PROBLEM:
Copy out all lines of the records in which the word "will" appears.

[[ THE INPUT, beginning ]]

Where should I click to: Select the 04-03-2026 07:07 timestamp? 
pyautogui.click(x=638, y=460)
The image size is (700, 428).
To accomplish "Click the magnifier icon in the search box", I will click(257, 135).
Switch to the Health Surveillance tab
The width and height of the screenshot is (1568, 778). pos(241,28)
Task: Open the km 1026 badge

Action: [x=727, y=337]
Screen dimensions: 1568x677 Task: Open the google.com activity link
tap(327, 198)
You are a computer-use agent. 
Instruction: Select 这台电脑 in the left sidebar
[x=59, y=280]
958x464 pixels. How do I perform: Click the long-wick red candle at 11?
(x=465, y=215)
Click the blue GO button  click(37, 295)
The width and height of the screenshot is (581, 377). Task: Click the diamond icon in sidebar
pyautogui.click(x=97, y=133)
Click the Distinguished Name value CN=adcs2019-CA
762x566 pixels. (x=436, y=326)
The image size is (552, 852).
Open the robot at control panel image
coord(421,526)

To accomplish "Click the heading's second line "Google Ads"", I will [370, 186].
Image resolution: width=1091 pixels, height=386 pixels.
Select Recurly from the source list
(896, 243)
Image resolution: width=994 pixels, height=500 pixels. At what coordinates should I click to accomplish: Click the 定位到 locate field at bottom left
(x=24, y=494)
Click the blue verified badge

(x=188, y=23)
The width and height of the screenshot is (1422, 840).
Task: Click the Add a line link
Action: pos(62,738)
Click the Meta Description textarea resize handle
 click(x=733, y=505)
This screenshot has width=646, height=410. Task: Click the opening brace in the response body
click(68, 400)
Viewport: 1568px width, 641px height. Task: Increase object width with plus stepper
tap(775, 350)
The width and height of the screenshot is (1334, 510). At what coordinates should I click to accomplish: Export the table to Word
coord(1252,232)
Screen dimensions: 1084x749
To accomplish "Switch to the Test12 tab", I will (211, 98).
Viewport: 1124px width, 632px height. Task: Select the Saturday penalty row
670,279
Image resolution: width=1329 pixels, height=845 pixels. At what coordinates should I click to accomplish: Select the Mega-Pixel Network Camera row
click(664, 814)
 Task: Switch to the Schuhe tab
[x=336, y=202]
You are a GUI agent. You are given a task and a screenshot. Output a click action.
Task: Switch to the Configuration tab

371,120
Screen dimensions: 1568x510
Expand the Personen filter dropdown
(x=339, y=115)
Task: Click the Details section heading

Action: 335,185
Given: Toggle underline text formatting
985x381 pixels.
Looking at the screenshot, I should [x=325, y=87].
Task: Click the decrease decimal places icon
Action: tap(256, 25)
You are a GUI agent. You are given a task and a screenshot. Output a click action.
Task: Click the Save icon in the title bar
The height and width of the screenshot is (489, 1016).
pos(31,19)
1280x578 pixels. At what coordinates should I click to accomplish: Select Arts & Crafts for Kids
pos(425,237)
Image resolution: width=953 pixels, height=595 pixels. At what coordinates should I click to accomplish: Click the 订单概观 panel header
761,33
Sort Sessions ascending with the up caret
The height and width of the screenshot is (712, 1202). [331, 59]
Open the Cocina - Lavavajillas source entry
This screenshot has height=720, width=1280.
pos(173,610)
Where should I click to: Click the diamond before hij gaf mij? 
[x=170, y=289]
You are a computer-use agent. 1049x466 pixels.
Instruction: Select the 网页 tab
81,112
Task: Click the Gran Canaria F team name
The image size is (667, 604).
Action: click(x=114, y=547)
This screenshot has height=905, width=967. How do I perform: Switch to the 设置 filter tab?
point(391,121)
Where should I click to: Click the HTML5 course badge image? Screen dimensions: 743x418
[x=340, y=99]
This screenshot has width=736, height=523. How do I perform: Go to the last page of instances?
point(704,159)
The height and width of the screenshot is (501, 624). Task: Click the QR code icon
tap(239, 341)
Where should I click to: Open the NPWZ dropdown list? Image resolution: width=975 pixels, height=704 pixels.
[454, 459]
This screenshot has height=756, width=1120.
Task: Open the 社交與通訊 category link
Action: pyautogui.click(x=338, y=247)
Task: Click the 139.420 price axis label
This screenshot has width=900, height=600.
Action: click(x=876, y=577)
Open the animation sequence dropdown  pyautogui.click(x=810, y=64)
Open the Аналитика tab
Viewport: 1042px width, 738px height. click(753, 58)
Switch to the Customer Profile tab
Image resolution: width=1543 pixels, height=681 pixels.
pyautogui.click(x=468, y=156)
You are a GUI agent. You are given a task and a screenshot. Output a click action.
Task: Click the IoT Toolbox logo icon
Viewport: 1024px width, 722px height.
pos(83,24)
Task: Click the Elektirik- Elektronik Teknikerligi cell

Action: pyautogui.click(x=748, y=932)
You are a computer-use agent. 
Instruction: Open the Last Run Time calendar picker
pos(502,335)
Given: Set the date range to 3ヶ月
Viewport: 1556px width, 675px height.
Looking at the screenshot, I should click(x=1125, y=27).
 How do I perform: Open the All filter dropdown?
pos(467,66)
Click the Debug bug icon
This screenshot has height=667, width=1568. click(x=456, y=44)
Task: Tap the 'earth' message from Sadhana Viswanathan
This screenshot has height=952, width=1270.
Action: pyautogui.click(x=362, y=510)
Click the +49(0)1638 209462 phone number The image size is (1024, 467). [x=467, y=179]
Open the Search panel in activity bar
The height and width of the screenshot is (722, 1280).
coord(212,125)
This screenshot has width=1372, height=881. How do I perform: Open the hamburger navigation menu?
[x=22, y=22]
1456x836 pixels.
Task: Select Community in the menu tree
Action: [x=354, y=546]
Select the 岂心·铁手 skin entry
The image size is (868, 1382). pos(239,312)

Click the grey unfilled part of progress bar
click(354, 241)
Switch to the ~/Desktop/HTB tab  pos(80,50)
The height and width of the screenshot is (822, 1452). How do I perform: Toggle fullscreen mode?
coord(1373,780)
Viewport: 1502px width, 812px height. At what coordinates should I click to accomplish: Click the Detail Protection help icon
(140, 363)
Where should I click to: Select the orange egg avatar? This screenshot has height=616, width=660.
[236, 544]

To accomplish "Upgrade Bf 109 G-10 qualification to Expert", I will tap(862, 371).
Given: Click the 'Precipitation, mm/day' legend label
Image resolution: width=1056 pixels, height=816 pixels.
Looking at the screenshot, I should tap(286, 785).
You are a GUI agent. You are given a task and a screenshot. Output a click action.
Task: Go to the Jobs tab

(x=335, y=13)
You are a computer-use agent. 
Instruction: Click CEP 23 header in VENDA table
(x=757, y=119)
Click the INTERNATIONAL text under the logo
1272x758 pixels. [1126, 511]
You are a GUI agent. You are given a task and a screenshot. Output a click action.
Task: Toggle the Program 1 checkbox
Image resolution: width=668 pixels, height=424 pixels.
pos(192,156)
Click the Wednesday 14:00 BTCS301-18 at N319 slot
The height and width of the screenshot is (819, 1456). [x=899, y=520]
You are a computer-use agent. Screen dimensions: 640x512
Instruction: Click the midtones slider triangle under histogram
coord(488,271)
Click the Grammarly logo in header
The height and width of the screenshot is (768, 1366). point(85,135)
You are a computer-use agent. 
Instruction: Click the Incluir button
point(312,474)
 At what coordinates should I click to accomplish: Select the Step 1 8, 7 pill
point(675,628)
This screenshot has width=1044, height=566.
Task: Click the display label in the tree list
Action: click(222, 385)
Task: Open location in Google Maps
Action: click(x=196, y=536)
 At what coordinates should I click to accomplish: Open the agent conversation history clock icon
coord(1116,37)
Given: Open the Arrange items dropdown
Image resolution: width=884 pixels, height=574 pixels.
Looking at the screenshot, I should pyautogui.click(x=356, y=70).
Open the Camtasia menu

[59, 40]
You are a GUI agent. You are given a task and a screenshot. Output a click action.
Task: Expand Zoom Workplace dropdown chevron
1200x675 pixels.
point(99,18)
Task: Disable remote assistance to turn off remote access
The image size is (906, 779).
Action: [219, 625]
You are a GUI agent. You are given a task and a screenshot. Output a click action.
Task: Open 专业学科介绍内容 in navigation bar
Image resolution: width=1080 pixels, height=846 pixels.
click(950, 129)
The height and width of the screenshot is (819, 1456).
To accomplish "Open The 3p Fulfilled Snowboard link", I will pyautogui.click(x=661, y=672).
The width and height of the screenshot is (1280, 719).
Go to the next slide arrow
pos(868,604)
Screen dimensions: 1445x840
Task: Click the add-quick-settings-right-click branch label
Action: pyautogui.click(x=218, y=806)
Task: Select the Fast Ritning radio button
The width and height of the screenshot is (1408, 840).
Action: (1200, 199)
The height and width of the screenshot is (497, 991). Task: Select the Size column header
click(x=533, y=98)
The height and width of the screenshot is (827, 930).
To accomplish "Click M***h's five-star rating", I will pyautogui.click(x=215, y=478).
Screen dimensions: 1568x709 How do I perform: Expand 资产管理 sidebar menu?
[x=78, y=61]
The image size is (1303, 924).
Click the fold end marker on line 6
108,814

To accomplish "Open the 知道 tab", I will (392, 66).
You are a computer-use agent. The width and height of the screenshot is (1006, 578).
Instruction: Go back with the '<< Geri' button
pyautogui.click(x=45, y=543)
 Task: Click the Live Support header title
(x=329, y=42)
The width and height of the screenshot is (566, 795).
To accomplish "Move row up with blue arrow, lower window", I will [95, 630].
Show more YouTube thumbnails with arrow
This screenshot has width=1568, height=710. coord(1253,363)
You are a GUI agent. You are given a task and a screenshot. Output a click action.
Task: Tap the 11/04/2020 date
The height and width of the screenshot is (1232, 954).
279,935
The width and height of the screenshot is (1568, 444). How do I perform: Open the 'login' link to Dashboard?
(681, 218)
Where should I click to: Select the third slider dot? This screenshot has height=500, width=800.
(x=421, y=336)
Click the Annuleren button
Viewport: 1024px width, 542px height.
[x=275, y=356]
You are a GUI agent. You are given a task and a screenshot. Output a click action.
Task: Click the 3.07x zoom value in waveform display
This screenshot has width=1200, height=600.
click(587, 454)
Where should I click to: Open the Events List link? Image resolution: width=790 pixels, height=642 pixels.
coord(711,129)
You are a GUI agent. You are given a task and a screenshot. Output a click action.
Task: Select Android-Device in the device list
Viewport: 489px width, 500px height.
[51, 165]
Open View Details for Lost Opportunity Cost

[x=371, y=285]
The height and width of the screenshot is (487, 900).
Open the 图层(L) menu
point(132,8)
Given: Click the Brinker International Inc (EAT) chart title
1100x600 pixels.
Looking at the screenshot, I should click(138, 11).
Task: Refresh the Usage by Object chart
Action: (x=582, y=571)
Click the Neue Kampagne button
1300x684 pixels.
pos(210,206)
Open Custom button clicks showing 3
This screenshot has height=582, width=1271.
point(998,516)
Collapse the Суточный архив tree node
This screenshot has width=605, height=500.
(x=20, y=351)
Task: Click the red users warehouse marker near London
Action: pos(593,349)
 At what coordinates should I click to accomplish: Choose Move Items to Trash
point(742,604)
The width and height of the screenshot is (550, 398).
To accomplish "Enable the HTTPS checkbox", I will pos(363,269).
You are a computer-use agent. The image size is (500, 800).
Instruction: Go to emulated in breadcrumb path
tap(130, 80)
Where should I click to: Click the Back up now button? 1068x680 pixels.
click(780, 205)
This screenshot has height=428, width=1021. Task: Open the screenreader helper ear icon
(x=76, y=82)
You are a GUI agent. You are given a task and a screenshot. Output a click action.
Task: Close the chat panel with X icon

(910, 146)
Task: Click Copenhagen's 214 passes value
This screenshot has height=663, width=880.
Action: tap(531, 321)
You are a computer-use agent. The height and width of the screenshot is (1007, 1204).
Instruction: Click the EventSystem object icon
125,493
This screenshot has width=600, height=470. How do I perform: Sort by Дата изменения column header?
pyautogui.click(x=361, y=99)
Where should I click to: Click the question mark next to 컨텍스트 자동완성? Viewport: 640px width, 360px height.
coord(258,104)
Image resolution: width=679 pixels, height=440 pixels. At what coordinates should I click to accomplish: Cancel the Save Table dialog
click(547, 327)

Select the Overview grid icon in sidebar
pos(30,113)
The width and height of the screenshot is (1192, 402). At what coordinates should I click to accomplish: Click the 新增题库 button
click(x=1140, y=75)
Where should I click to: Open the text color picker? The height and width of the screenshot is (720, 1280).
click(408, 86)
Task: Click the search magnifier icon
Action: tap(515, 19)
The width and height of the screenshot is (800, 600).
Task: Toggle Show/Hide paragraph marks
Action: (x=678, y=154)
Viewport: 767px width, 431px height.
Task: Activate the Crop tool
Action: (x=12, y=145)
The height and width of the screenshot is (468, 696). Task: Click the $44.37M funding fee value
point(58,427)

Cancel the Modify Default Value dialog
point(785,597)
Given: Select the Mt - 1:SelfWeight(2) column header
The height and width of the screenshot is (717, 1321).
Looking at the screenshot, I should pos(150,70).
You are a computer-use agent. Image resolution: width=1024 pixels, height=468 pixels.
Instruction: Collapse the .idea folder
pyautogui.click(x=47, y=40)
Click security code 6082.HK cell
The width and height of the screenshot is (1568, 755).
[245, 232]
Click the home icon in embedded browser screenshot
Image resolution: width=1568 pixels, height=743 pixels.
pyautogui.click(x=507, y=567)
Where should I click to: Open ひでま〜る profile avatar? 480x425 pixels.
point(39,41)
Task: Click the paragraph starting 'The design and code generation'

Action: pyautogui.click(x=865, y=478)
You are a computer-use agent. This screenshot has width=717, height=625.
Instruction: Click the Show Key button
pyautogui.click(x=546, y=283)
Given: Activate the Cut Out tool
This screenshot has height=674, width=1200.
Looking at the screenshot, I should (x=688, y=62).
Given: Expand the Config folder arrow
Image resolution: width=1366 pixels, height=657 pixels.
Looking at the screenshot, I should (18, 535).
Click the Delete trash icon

[[ THE INPUT, end ]]

RESULT FOR THIS EXERCISE:
To accomplish "Click the magnifier icon in the search box", I will click(257, 135).
To accomplish "Click the heading's second line "Google Ads"", I will [370, 186].
To accomplish "Switch to the Test12 tab", I will (211, 98).
To accomplish "Upgrade Bf 109 G-10 qualification to Expert", I will tap(862, 371).
To accomplish "Open The 3p Fulfilled Snowboard link", I will pyautogui.click(x=661, y=672).
To accomplish "Click M***h's five-star rating", I will pyautogui.click(x=215, y=478).
To accomplish "Open the 知道 tab", I will (392, 66).
To accomplish "Move row up with blue arrow, lower window", I will [95, 630].
To accomplish "Enable the HTTPS checkbox", I will pos(363,269).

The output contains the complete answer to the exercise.